Studies have shown that many of the complications which cause death or injury – such as a ruptured uterus, sepsis, postpartum haemorrhage and preeclampsia – could be tackled by skilled health professionals. However, Ethiopia currently suffers from a severe shortage of skilled birth attendants. This means that for every 1,000 births, there are fewer than 2 midwives (a coverage rate similar to countries such as Afghanistan and the Democratic Republic of Congo).

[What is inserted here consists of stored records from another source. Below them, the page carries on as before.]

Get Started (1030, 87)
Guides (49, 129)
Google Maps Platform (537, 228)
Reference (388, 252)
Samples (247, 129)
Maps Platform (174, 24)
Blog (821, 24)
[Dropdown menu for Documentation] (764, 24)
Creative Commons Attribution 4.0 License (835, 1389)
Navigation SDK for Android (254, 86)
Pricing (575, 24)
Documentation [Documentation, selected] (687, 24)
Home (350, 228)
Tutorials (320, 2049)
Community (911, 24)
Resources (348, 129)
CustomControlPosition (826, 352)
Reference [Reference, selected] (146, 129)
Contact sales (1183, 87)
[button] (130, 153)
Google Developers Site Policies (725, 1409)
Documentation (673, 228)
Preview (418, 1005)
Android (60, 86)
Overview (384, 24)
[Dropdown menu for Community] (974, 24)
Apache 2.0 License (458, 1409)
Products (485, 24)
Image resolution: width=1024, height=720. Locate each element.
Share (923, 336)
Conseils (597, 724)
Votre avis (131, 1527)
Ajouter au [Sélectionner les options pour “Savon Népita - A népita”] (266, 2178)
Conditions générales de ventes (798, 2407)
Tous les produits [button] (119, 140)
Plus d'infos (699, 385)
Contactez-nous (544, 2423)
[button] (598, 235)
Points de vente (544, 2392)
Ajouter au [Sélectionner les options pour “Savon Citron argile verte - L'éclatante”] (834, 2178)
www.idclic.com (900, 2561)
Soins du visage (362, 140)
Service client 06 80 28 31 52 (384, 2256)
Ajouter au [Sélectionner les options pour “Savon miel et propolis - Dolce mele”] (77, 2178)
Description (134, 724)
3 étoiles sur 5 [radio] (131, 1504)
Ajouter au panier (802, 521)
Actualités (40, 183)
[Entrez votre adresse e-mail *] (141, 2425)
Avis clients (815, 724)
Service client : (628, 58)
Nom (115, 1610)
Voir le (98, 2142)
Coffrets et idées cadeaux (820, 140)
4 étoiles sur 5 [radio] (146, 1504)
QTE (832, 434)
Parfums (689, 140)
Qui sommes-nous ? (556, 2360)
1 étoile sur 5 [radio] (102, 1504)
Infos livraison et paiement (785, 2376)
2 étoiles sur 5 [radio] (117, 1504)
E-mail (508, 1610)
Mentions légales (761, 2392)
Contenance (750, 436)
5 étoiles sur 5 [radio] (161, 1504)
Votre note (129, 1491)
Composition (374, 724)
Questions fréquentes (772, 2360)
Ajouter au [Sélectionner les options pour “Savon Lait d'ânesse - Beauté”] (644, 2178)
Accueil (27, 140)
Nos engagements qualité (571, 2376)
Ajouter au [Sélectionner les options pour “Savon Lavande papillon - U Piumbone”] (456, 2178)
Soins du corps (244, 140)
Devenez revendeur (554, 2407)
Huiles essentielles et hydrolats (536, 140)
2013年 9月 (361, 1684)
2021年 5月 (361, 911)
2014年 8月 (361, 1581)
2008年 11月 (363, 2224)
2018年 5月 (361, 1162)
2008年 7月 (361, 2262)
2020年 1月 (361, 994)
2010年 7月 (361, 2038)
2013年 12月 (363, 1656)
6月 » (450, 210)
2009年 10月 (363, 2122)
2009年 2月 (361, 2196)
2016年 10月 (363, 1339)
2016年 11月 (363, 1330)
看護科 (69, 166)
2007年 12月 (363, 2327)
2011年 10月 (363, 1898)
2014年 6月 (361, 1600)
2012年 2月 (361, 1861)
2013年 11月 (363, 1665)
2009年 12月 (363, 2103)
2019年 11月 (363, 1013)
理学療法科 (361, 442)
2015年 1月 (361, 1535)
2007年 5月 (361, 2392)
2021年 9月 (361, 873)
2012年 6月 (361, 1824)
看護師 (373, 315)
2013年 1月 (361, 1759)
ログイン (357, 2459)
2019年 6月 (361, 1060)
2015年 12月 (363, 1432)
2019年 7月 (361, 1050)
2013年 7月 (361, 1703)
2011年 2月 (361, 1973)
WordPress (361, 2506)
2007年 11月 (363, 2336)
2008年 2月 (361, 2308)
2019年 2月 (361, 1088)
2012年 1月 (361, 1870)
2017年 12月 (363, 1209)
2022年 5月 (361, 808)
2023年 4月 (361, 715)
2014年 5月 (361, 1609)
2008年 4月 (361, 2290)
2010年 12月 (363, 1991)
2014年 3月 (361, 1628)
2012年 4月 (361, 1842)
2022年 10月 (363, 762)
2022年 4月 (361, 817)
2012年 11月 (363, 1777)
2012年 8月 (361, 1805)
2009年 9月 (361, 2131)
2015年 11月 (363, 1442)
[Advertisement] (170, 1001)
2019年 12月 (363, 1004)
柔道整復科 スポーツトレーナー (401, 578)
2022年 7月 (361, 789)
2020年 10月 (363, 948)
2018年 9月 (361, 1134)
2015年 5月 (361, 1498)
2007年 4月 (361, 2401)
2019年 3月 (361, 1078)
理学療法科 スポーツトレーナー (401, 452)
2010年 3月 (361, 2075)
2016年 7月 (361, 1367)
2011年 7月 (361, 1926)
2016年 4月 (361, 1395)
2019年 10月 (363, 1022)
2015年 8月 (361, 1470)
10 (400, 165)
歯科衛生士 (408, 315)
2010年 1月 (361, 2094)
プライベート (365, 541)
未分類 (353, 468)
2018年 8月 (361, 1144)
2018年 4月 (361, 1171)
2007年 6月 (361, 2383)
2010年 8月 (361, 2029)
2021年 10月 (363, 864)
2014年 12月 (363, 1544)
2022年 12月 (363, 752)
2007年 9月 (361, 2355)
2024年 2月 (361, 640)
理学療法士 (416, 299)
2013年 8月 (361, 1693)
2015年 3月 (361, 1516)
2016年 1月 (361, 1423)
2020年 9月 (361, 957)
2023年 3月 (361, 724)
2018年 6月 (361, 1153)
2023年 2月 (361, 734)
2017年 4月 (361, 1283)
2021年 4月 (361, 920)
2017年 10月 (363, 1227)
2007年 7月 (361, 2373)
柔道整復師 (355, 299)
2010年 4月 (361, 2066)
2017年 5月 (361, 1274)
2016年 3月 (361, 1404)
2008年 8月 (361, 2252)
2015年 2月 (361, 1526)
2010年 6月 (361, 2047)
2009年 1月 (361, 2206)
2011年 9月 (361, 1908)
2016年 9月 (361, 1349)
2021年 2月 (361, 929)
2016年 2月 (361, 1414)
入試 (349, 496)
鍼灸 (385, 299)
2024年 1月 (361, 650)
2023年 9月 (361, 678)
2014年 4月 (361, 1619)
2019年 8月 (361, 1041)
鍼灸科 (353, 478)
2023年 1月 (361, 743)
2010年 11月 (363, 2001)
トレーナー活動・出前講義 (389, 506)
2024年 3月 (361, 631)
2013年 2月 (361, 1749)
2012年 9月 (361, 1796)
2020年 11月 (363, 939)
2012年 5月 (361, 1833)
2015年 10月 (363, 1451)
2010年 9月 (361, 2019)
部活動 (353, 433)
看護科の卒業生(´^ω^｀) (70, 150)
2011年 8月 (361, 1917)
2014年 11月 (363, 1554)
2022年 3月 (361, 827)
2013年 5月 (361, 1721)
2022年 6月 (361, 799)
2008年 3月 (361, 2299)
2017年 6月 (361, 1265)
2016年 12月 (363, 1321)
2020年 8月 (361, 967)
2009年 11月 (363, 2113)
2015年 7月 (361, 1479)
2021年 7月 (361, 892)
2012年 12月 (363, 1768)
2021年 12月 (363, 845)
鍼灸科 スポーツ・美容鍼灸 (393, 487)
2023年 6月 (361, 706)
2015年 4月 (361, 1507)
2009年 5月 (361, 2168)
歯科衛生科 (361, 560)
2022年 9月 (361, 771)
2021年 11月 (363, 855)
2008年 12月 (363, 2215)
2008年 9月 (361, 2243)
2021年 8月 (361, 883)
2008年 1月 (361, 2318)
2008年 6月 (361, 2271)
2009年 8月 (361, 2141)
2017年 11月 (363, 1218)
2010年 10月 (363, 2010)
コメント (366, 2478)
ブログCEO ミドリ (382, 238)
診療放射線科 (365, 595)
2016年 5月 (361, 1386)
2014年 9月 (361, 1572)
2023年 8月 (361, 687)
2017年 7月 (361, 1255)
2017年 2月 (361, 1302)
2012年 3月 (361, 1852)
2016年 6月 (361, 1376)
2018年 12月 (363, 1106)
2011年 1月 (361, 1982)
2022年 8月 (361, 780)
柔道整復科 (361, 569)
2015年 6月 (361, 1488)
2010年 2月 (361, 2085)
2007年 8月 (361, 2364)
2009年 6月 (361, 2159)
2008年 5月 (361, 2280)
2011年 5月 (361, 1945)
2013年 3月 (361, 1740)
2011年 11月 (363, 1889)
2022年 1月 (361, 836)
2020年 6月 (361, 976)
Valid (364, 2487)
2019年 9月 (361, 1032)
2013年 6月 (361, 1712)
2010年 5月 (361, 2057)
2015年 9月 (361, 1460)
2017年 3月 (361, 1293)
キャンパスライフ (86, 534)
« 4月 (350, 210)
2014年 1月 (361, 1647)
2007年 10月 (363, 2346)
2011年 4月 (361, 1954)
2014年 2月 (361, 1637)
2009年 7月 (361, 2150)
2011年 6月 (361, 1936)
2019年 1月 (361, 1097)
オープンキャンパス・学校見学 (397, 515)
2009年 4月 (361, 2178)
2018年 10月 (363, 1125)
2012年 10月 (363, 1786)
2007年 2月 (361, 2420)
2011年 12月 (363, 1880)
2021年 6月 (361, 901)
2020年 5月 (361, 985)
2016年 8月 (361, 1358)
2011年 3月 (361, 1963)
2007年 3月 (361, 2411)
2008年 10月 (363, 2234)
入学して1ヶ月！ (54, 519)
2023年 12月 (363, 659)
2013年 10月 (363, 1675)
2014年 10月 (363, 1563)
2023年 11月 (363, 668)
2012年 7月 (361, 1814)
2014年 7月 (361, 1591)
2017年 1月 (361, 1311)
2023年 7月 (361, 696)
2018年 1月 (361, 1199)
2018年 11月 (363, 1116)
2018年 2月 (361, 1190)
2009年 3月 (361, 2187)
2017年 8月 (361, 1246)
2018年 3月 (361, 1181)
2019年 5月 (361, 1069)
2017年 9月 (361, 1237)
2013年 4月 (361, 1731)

Health officials in Ethiopia have recognised that obstetric care must become a much greater priority. The government has therefore committed to increasing the number of midwives from just over 2,000 to nearly 9,000. This should help to raise the number of births attended by a skilled health professional from less than 20% to 60% in the near future. At the same time, the Ethiopian Midwives Association is working alongside officials to build capacity and improve the quality of education and training.
Work is also underway to ensure that emergency obstetric care is available in all health centres and hospitals. However, once care programmes are in place, there are also cultural issues to tackle, particularly in rural areas, where women expect to give birth at home (where a large proportion of maternal deaths occur). In rural regions, many women like to follow traditional practices, such as having certain ceremonies performed or a neighbour present at the birth. Some health workers belief these practices need to be integrated into the care offered by health facilities as a way of persuading mothers to deliver at hospitals and clinics.
Speaking to the news agency IRIN, a representative of the US Agency for International Development (USAID), one of Ethiopia’s major health partners, said he was optimistic that further improvements in health care would save many lives and spoke of a significant reduction in maternal deaths as being totally “achievable” in Ethiopia, just as the drop in child deaths has already been achieved.